Safety first, sage ich da nur, da bist du auf der sicheren Seite! Was für tolle Tipps vom Herrn Braun! Was war ich froh ob dieser Tipps des Herrn Braun. Klar war, Trump-Maske stand jetzt nicht mehr zur Disposition - und Löw-Maske ging auch nicht. Ich hab dann einfach mal in Online-Shops geschaut, was überhaupt so an Kostümen angeboten wird. Praktisch, die hatten das nach Kategorien geordnet. Kategorie "Horror" hab ich selbstredend erst gar nicht angeklickt. Bei "Aus aller Welt: Asien, Orient und Folklore" und "Religionen" war ich mir aber jetzt auch sehr unsicher in diesen Zeiten, dass ich da vielleicht von wegen "zu viel negative Realitätsnähe". Wo ich schon mal dabei war, hab ich auch mal bei "Schulmädchen & Bunnys" reingeschaut. Hallo, das müssen wir Frauen vorab aber noch mal ganz deutlich kommunizieren. Also den jungen, testosterongesteuerten, überaus integrierwilligen Männern (wobei ich natürlich nicht weiß, ob es sich um Frauen, eingesperrt in einem männlichen Körper, handelt) müssen wir das noch mal ganz deutlich sagen, dass das nur Kostüme sind. Dass so ein Kostüm nichts, aber auch wirklich gar nichts mit unseren geheimen Fantasien und Wünschen zu tun hat. Und dass wir da in keinster Weise auf die niedrigen Instinkte der Männer abzielen. Sonst kommen die noch ganz durch den Tüdel, die Männer mit und ohne Migrationshintergrund.

Ich war jetzt jedenfalls so was von paralysiert nach der Lektüre, dass ich mich noch nicht mal traute auf "Wilder Westen" zu klicken. Das mit den Cowboys und Indianern liegt zwar schon etwas länger zurück, aber ich muss da ja jetzt nicht mit einem Cowboy-Kostüm alte Wunden aufreißen. Insofern gehe ich da sogar noch einen Schritt weiter als unser Jurist. Blieb noch die Kategorie "Sport". Und da muss ich jetzt sagen, soll ein Mann (ein heterosexueller Mann, der sich damit abgefunden hat, dass er einen Penis hat), soll ein Mann das mal verstehen! Dass die Frau sich für das Kostüm "Sexy Cheerleader", "Sexy Formel 1 Pilotin" oder "Sexy Boxenluder" entscheidet und sich nichts dabei denkt! Holla, die Waldfee! Also wenn da nicht doch der psychologische Psychotherapeut dran ablesen kann, was wir Frauen wirklich wollen, dann weiß ich es nicht. Ich war kurz davor, mir das "Cosy Suit Sumoringer"- Kostüm in den Einkaufskorb, bin dann aber noch mal auf "Tiere". Was soll ich sagen, völlig anderes Sortiment: "Freche Fledermaus", "Sexy Bienenkönigin" und "Hinreißendes Häschen".
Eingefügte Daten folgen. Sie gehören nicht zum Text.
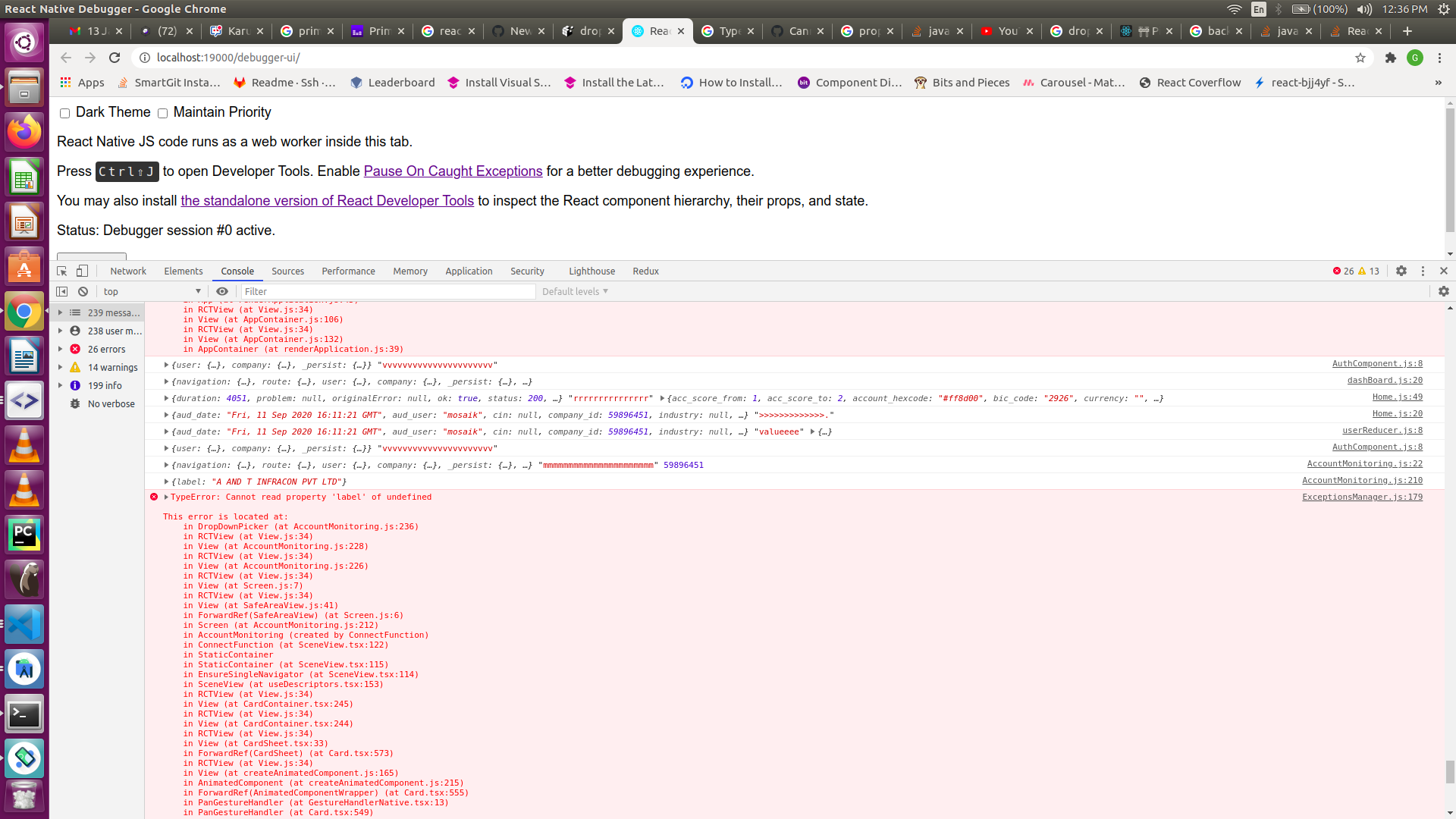
Task: Switch to the Redux tab
Action: [x=645, y=271]
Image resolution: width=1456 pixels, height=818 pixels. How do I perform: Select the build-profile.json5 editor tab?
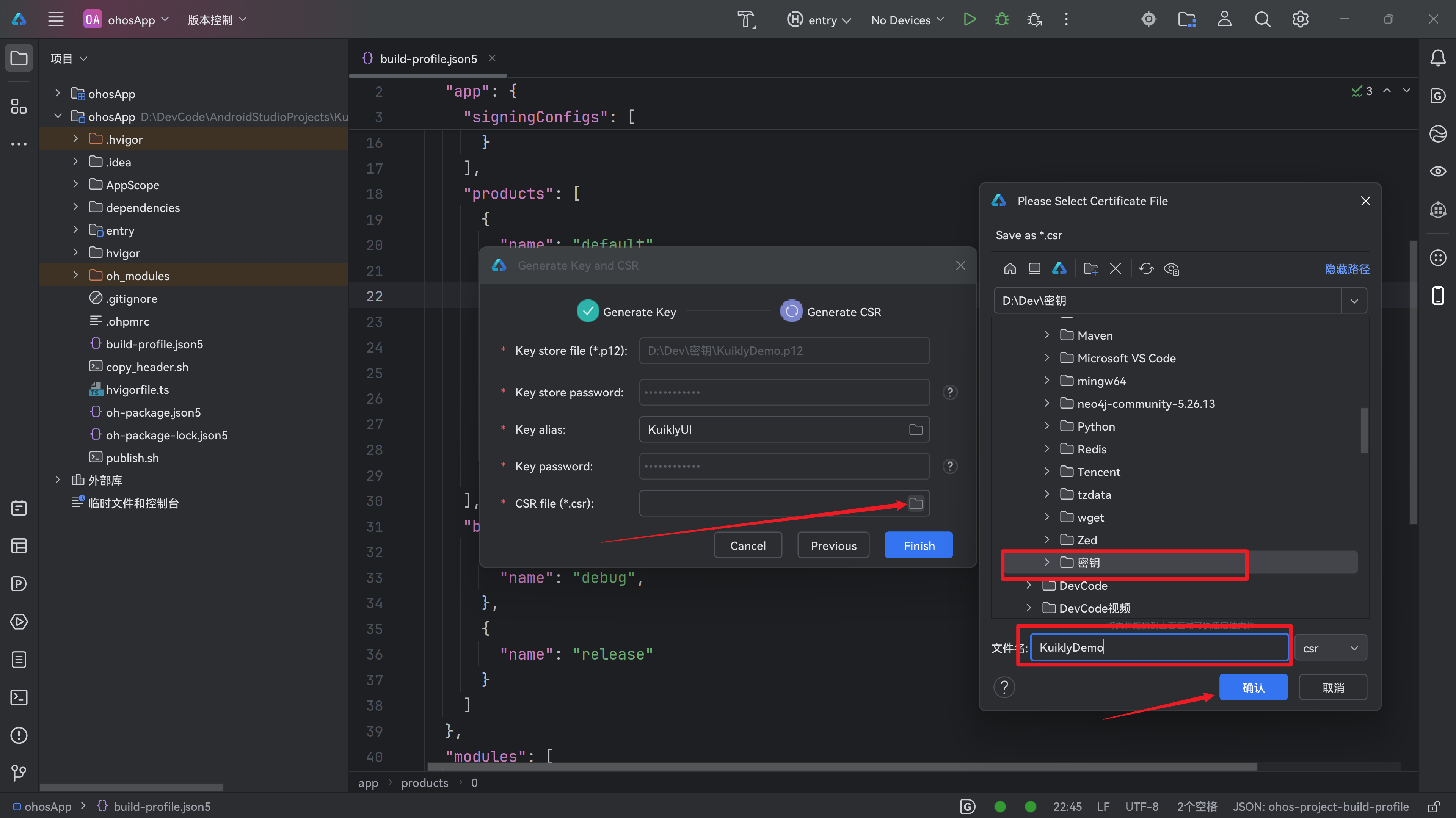(428, 59)
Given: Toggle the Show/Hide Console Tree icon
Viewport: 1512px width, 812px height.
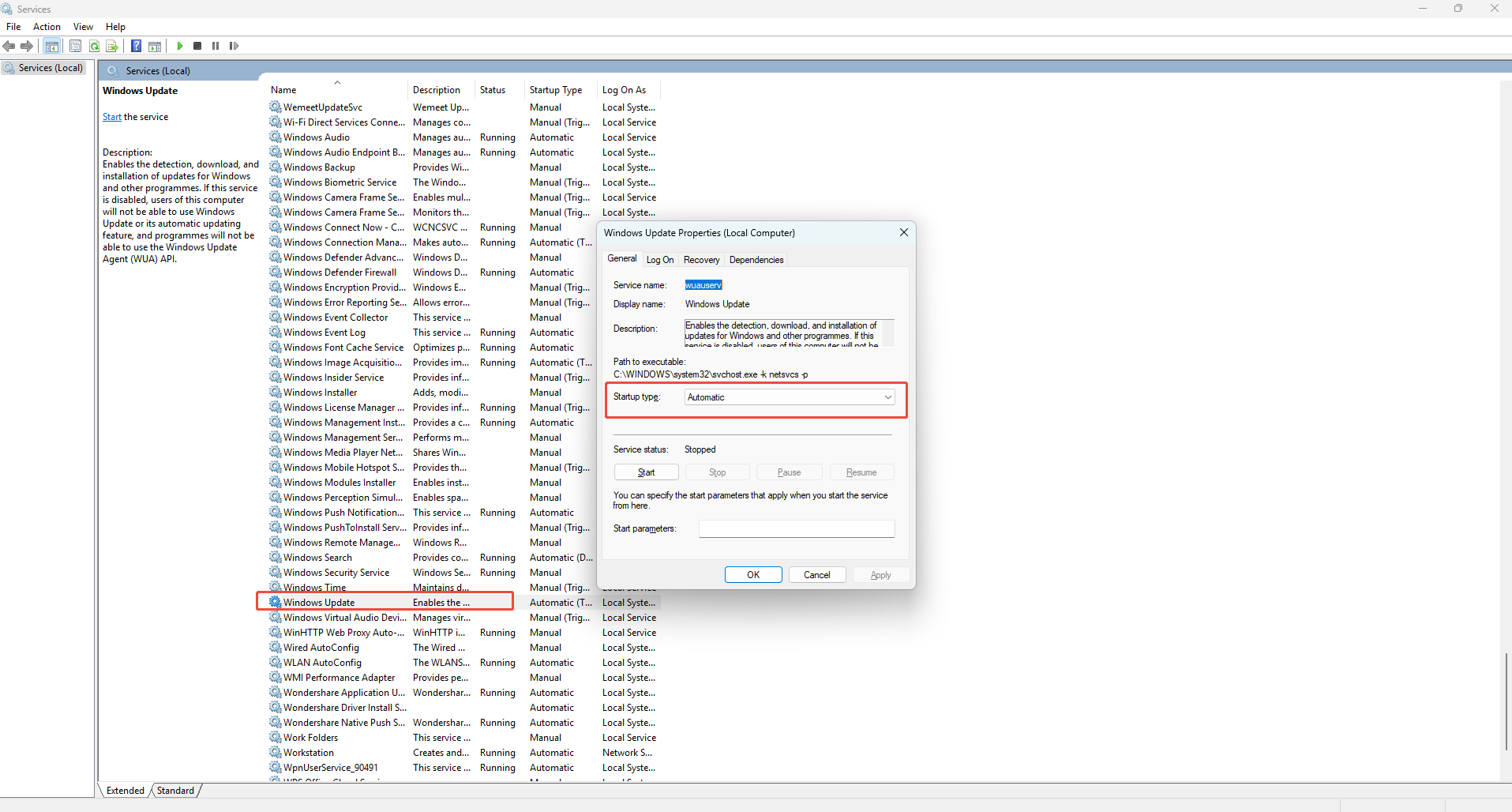Looking at the screenshot, I should coord(52,46).
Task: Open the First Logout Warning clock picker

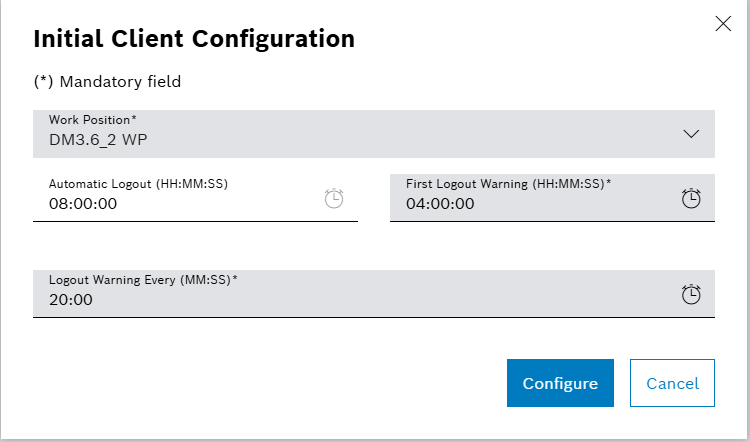Action: click(x=691, y=199)
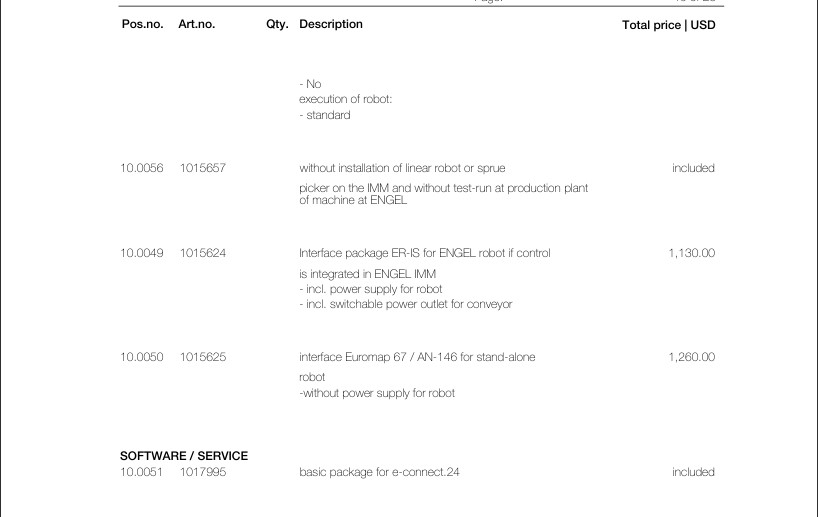Screen dimensions: 818x517
Task: Click article number 1015624
Action: 203,253
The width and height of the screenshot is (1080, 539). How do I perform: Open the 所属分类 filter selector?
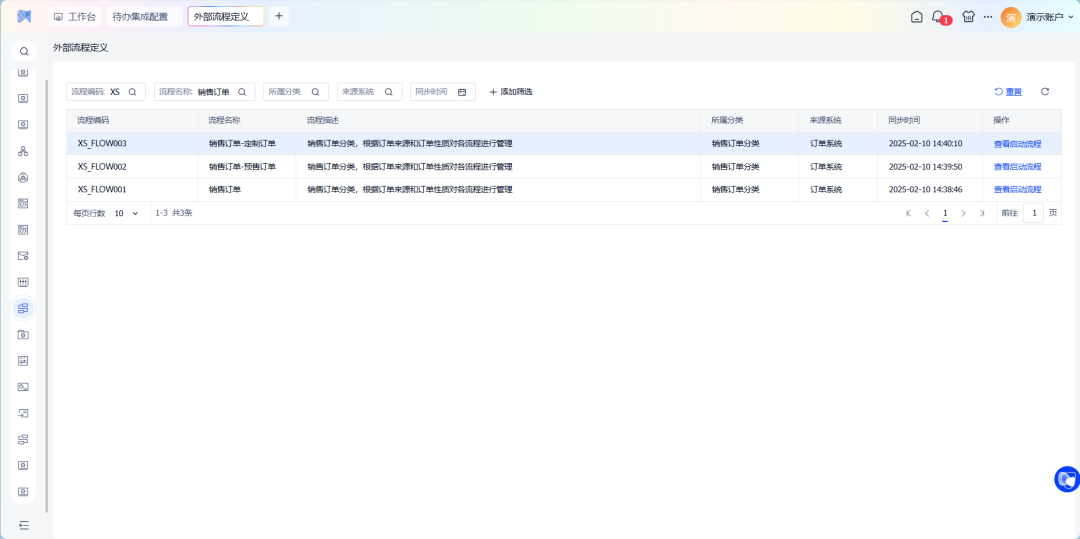click(x=295, y=92)
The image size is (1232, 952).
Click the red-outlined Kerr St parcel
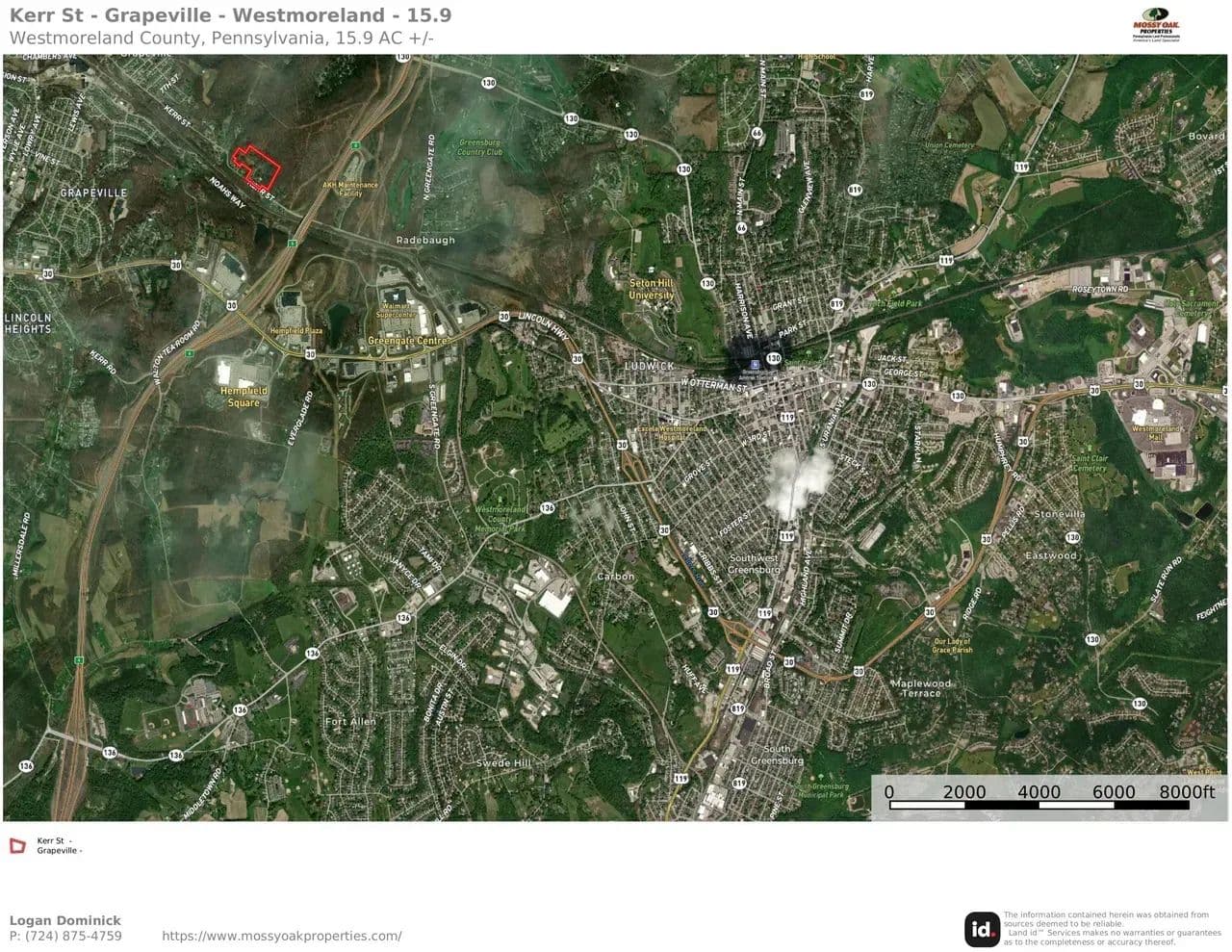point(256,167)
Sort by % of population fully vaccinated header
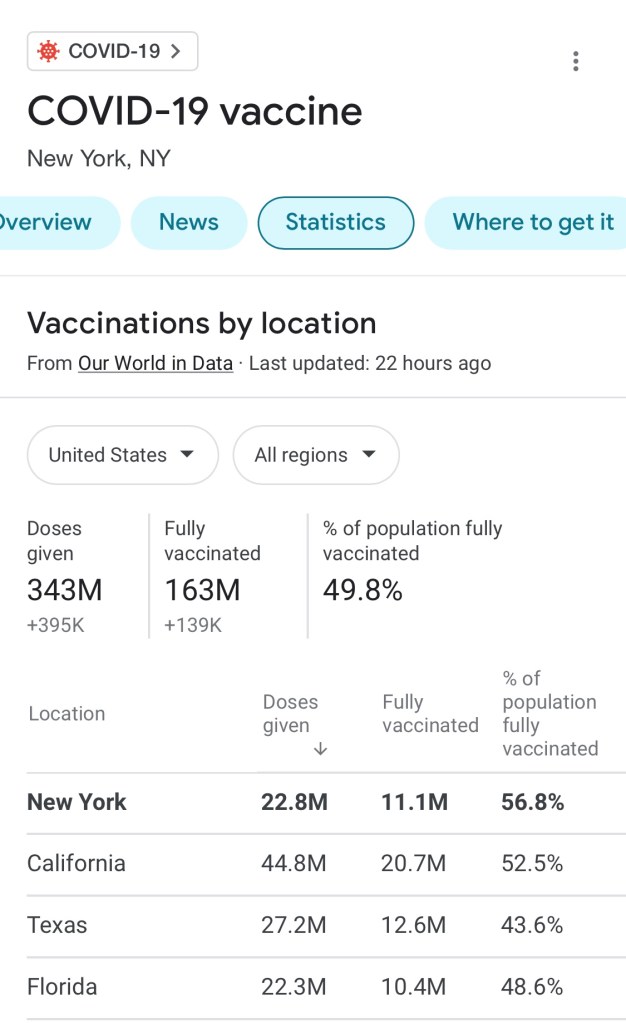626x1023 pixels. click(550, 713)
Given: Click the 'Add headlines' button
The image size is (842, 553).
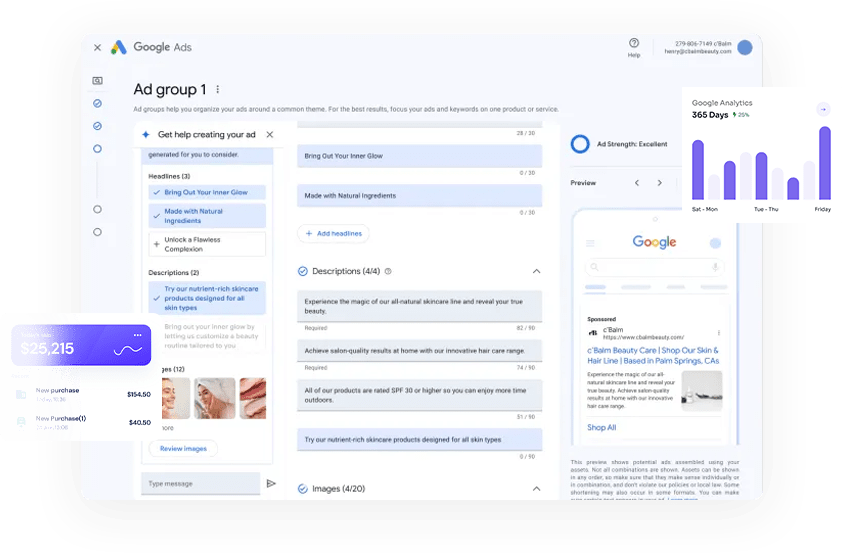Looking at the screenshot, I should [333, 233].
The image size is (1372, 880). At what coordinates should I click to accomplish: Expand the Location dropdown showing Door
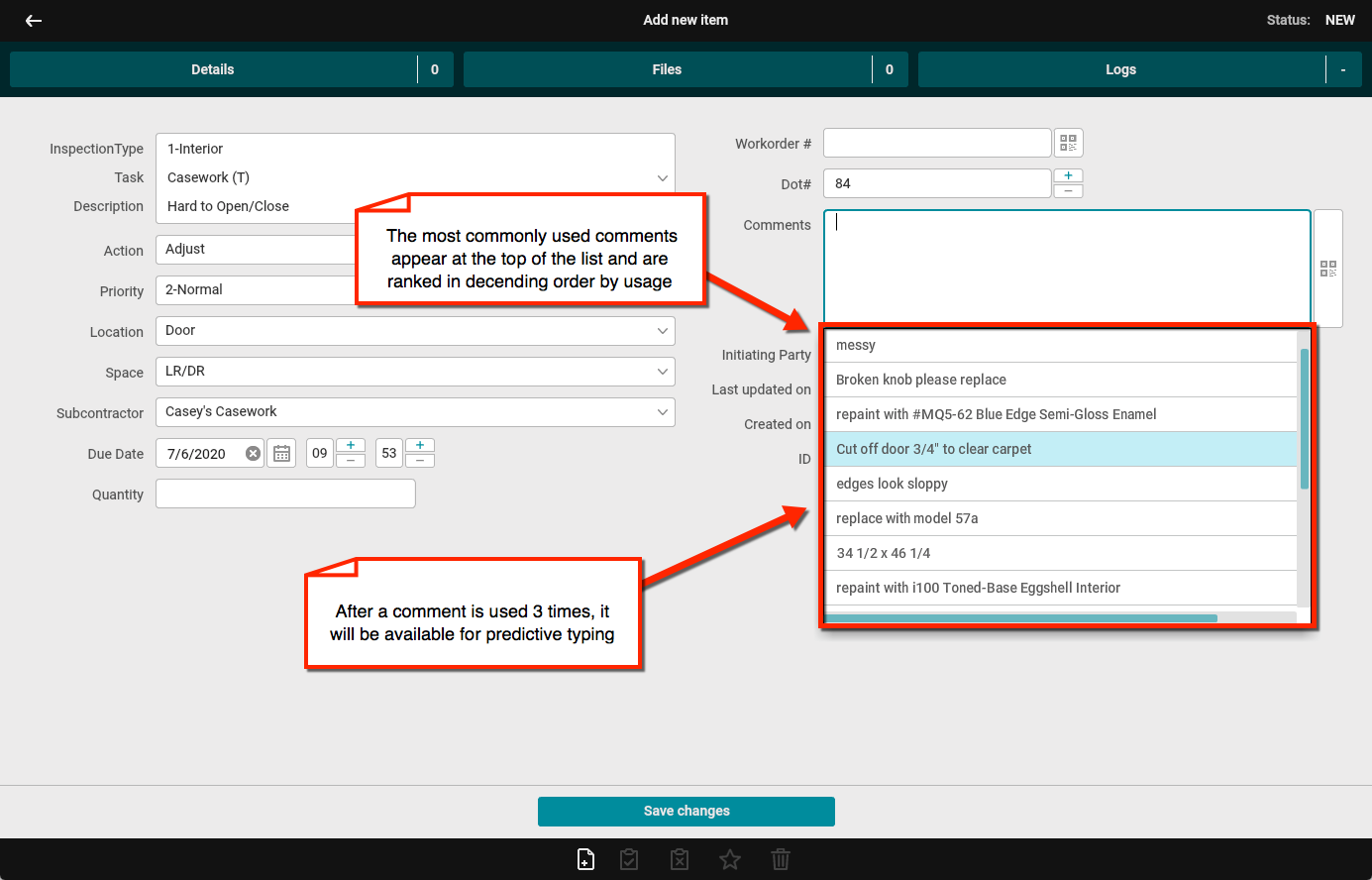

Wie gesagt, ich war so was von verunsichert, dass ich mich dann, und da kann jetzt meiner Meinung nach keiner was gegen haben. Neulich las ich nämlich in der Zeitung (okay, jetzt ist es raus, ich schmökere nicht nur ausschließlich in meinem SCHAUFENSTER) Zipperts Wort zum Sonntag. Er schrieb, dass das international gültige Maß für ein Kilogramm neu definiert worden sei. Das in Paris gelagerte "Urkilogramm" aus eitel Platin habe ausgedient, ab jetzt werde alles mit einer, natürlich hoch komplizierten Formel berechnet, und jeder könne sich sein Urkilogramm selbst herstellen. Sehr große Gewichte müssen außerdem mit der neu geschaffenen Einheit "Kawenzmann" ("L'homme du Kawenz") bestimmt werden. Mittelschwere Gewichte werden dagegen mit dem "Oschi" definiert, hier gilt: 10 Oschis = 1 Kawenzmann. Ganz genau lässt sich nun auch der Grad der Beschränktheit einer Person festlegen, und zwar mit der neu geschaffenen Einheit "Vollpfosten" (L'idiot). Der Urvollpfosten aus Teakholz wird im Internationalen Büro für Maß und Gewicht (BIPM) trocken gelagert. Doch nicht alles wurde geändert. Eine Messgröße ist nach wie vor gültig und wird in einem geheimen Tresor in der Kaffeeküche der Physikalisch-Technischen Bundesanstalt in Braunschweig aufbewahrt: das Urkännchen - Maßeinheit für warme Getränke, die nur im Außenbereich serviert werden dürfen.       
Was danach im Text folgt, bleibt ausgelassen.